### [Problem to work on]
In the entries below, find the line with "Given: Click the terminal" and the line with "Task: Ask about". Repeat exactly everything between them, those two lines included, but not the pictures.

### [Extracted information]
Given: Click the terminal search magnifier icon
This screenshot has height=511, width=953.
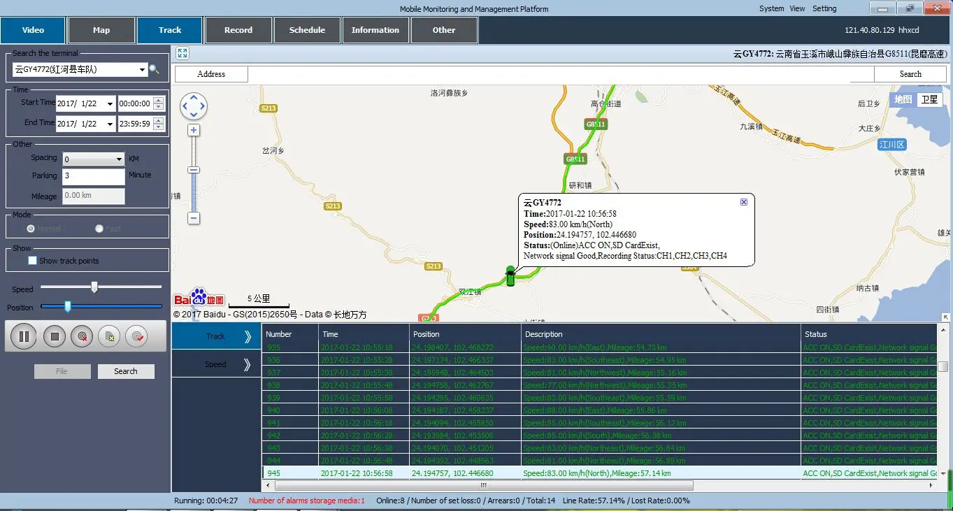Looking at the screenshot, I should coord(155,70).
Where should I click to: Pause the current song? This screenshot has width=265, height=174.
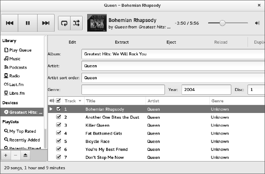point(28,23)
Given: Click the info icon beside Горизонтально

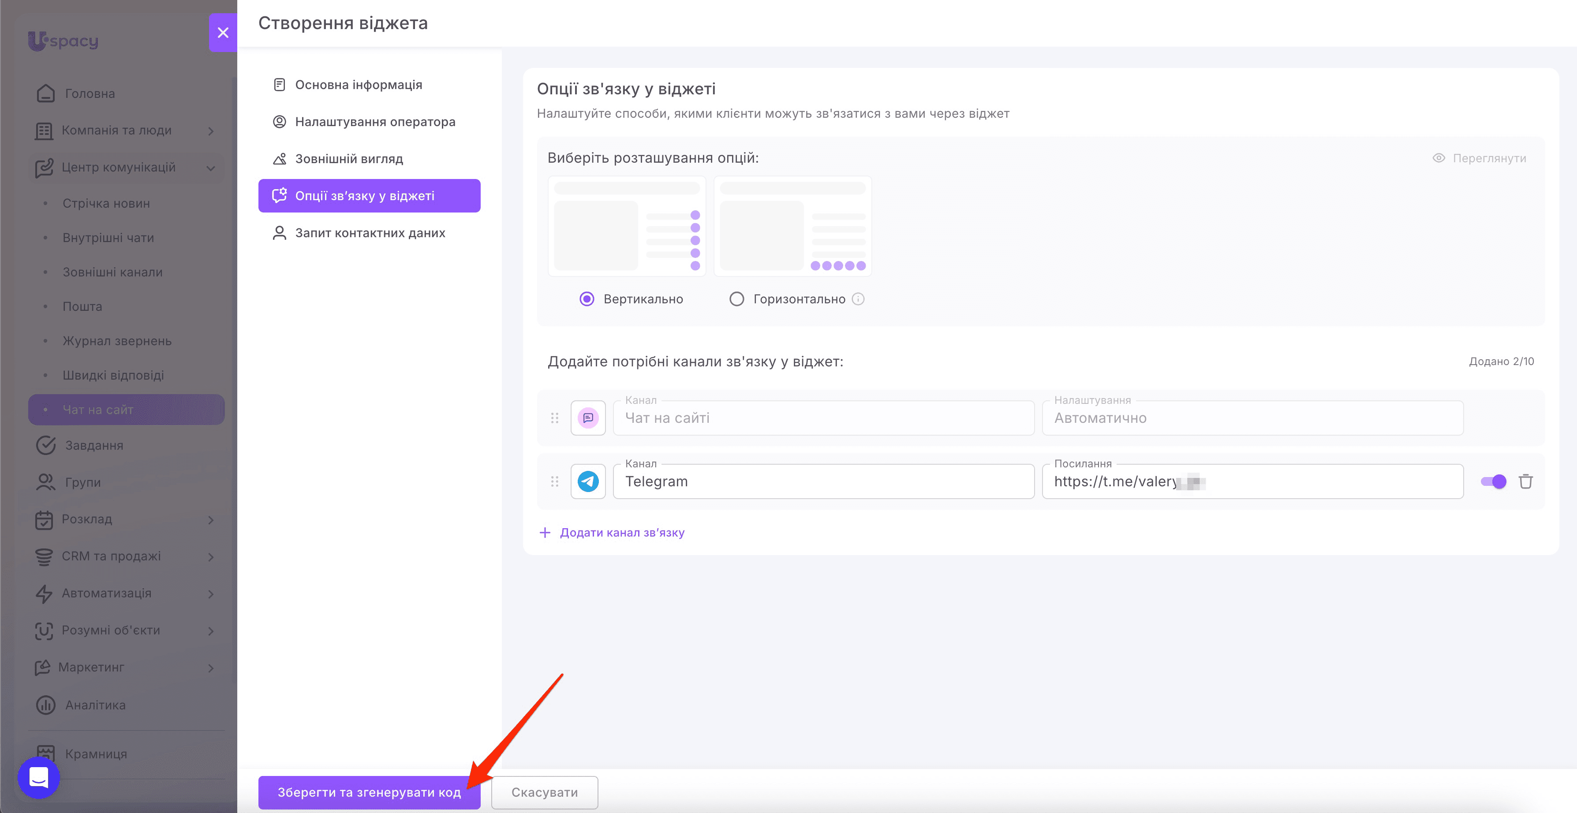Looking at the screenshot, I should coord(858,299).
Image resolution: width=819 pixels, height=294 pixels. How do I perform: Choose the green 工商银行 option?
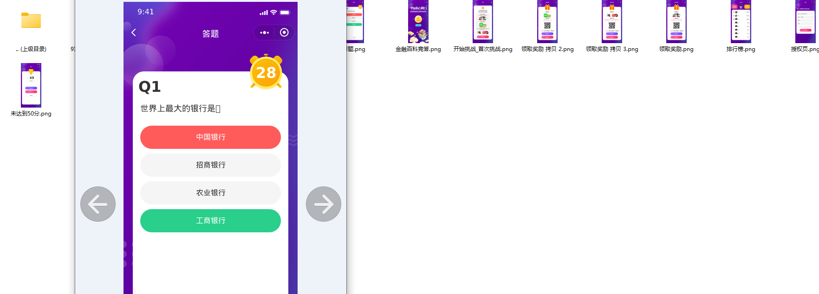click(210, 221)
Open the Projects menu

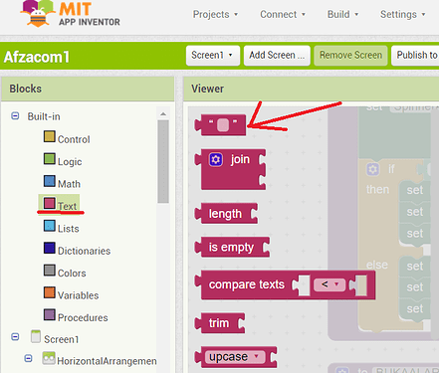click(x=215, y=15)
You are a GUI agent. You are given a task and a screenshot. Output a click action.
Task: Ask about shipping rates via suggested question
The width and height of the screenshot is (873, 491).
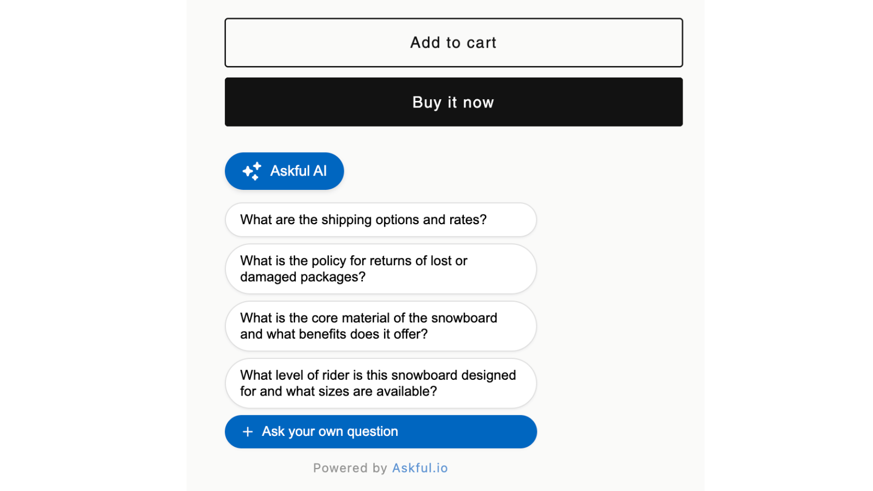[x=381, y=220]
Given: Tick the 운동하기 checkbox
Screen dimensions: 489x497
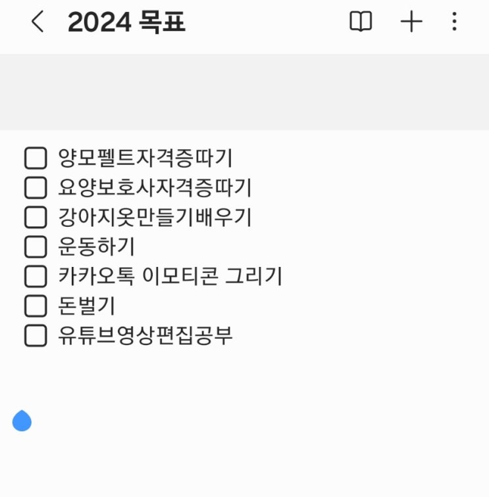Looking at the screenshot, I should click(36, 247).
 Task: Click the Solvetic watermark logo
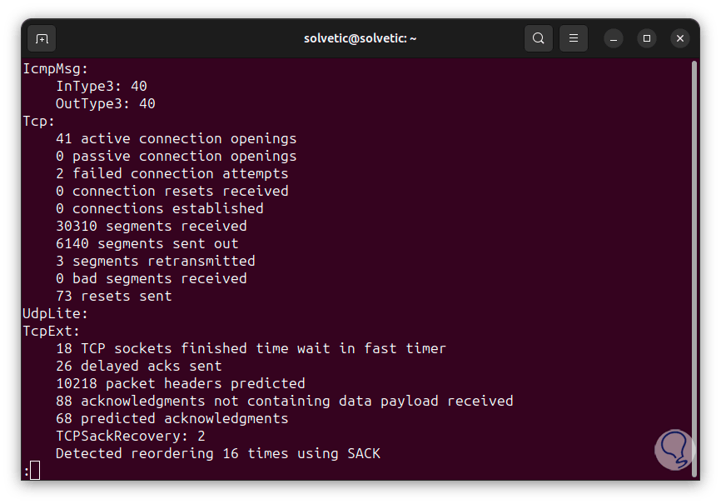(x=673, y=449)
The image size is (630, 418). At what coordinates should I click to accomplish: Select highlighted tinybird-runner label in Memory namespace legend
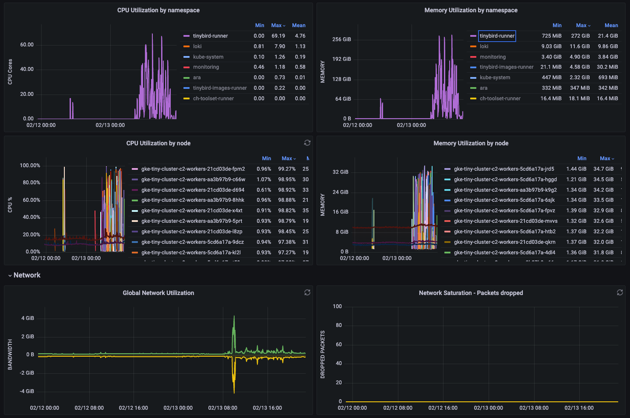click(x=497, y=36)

==

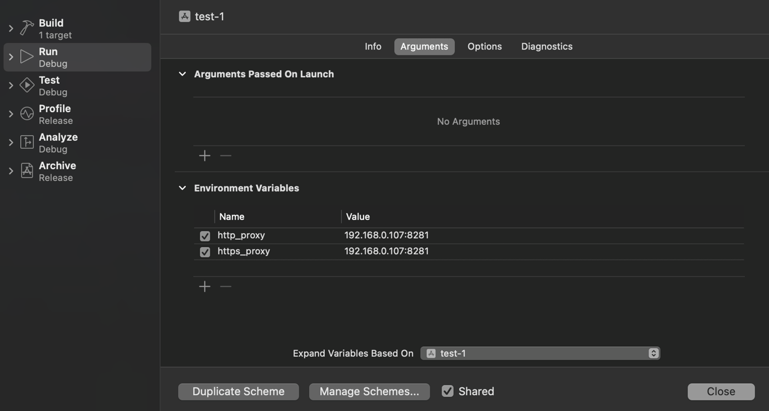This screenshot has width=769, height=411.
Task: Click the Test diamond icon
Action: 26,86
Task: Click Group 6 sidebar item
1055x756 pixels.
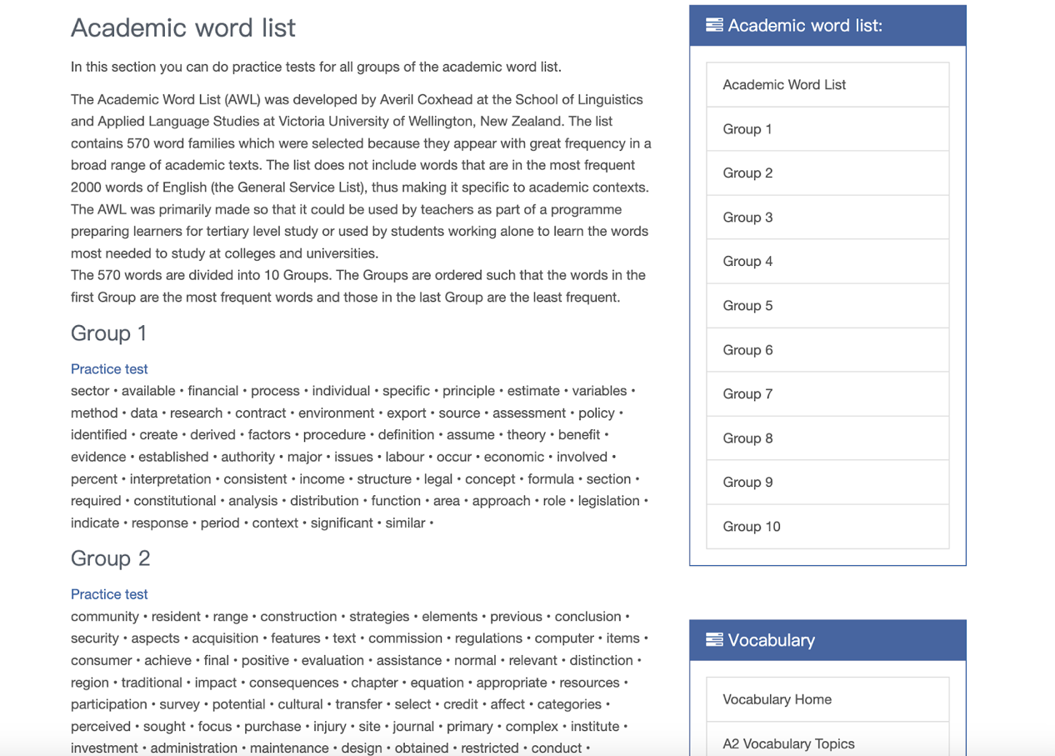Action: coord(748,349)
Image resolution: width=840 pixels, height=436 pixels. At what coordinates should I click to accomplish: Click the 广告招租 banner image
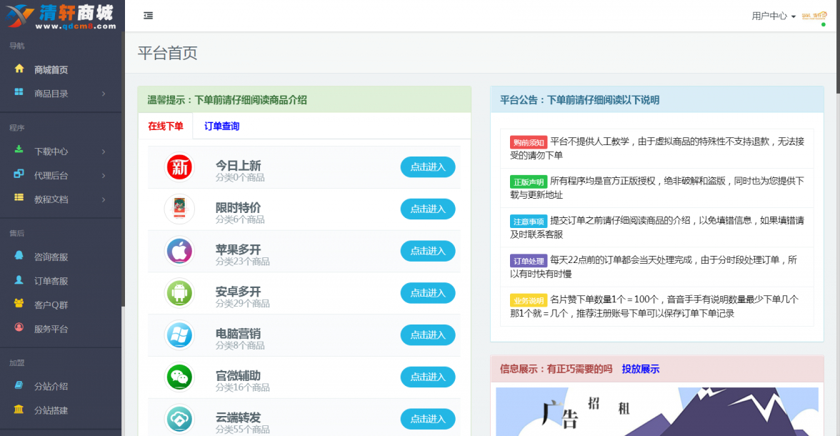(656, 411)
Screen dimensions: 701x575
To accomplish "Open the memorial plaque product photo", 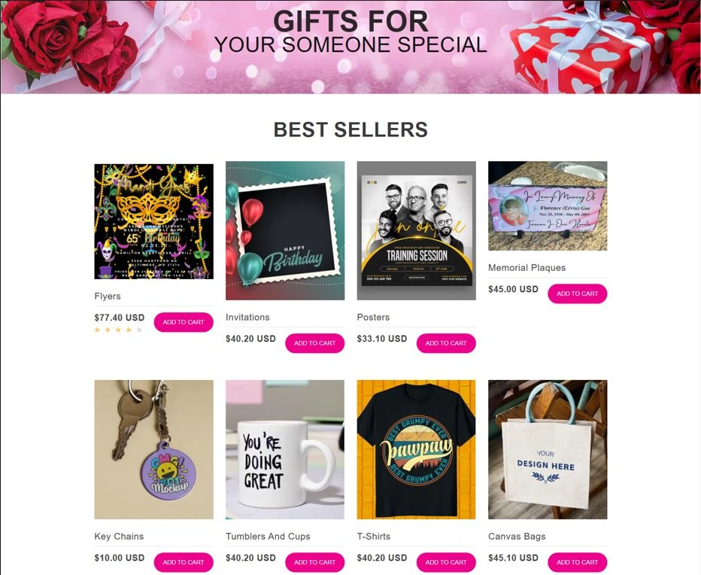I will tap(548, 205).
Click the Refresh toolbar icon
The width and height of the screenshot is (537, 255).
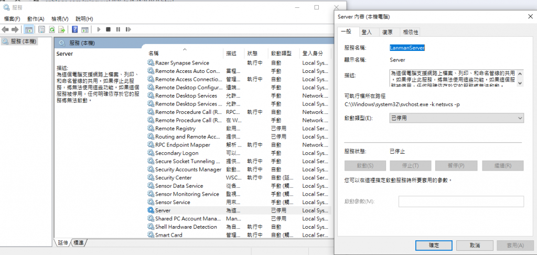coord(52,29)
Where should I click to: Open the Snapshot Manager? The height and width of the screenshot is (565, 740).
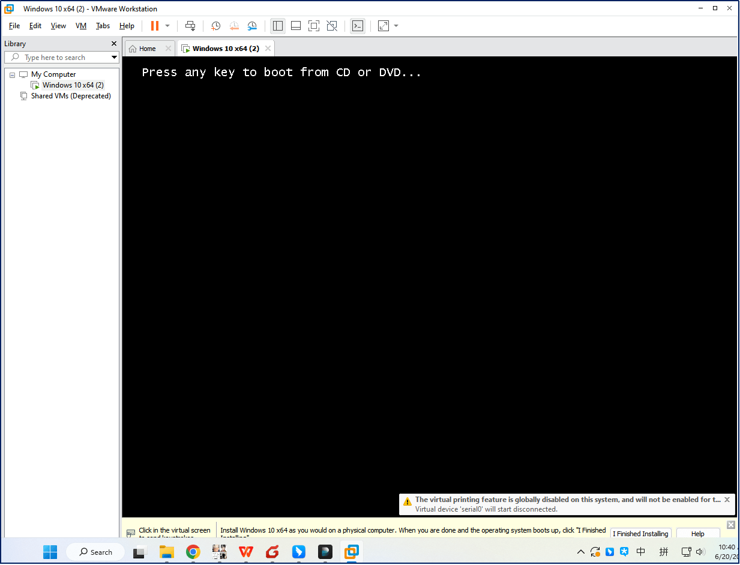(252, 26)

### [Result for this exercise]
Given: Click the terminal search magnifier icon
This screenshot has height=511, width=953.
Looking at the screenshot, I should coord(155,70).
Where should I click to: Pause the current song? This screenshot has width=265, height=174.
point(28,23)
Given: Click the info icon beside Горизонтально

Looking at the screenshot, I should coord(858,299).
Image resolution: width=819 pixels, height=294 pixels. How do I perform: Choose the green 工商银行 option?
click(210, 221)
Open the Projects menu

click(x=215, y=15)
You are a GUI agent. You are given a task and a screenshot. Output a click action.
Task: Ask about shipping rates via suggested question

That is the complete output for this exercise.